Fruitarian: You might think this one is completely bananas (sorry, just had to) but fruitarianism is a diet based on eating 75% raw fruit and has been around for quite a while with Steve Jobs said to have adapted this lifestyle back in the 70’s. On researching this one I came across a you-tuber called the ‘banana girl’ and to be honest, a total ‘fruit loop’ (sorry, again). Who in their right mind eats 51 bananas in a day? Despite it being an utterly bland way of living and not to mention the extremely high sugar content being consumed, it is also quite unethical. If we all adapted the banana eating lifestyle, as she seemingly is encouraging, where would that leave the planet?
Veganism: Once considered an extreme diet this is more mainstream now. This vegan philosophy follows a clear set of rules and values thus gaining more traction and recognition than some of the other food philosophies. The vegan society in the UK estimates that there are over half a million people practicing this lifestyle which is three a half times more than there was 10 years ago. There are many health benefits to this diet but it has to said there is a lot of work and effort required to sustain this lifestyle. A crucial element of this diet is having to keep on top of your nutritional intake, potentially having to take supplements to ensure your body is not deficient of any essential vitamins and minerals.
It is clear that people are moving away from traditional eating habits as we know them for a variety of reasons but mainly for their health, for the environment, for ethical reasons and for the future of the planet.

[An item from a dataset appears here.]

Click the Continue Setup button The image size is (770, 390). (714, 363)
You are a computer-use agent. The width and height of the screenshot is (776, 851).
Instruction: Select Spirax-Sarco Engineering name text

My own personal stance on all of this, (although I do support everyone’s choices) is that we should consume what feels right for our bodies. Ultimately however I don’t believe a definitive diet will beneficently serve us from both a health and an environmental perspective. I believe the optimum philosophy to achieve good health and wellbeing as well as looking after the planet is to adapt an everything in moderation lifestyle. I enjoy eating fish, meat, dairy, fruit, vegetables as long as I know it has been sourced sustainably and I am eating responsibly. I am conscious of projected forecasts of 10billion people in the world by 2050 and there potentially won’t be enough food unless we change our eating habits. A combination of these trends might be the answer. Keeping an open mind and maintaining some balance is key to the future. Although what seems like an utterly foreign concept to me now, I would be willing to try grasshoppers when they reach our shelves. Would you? Essentially, if everyone opted to go down the same road of veganism or pescatarian for example, surely there would be detrimental effects on the environment? To borrow some simple words from Michael Pollan: Eat food, not too much, mainly plants.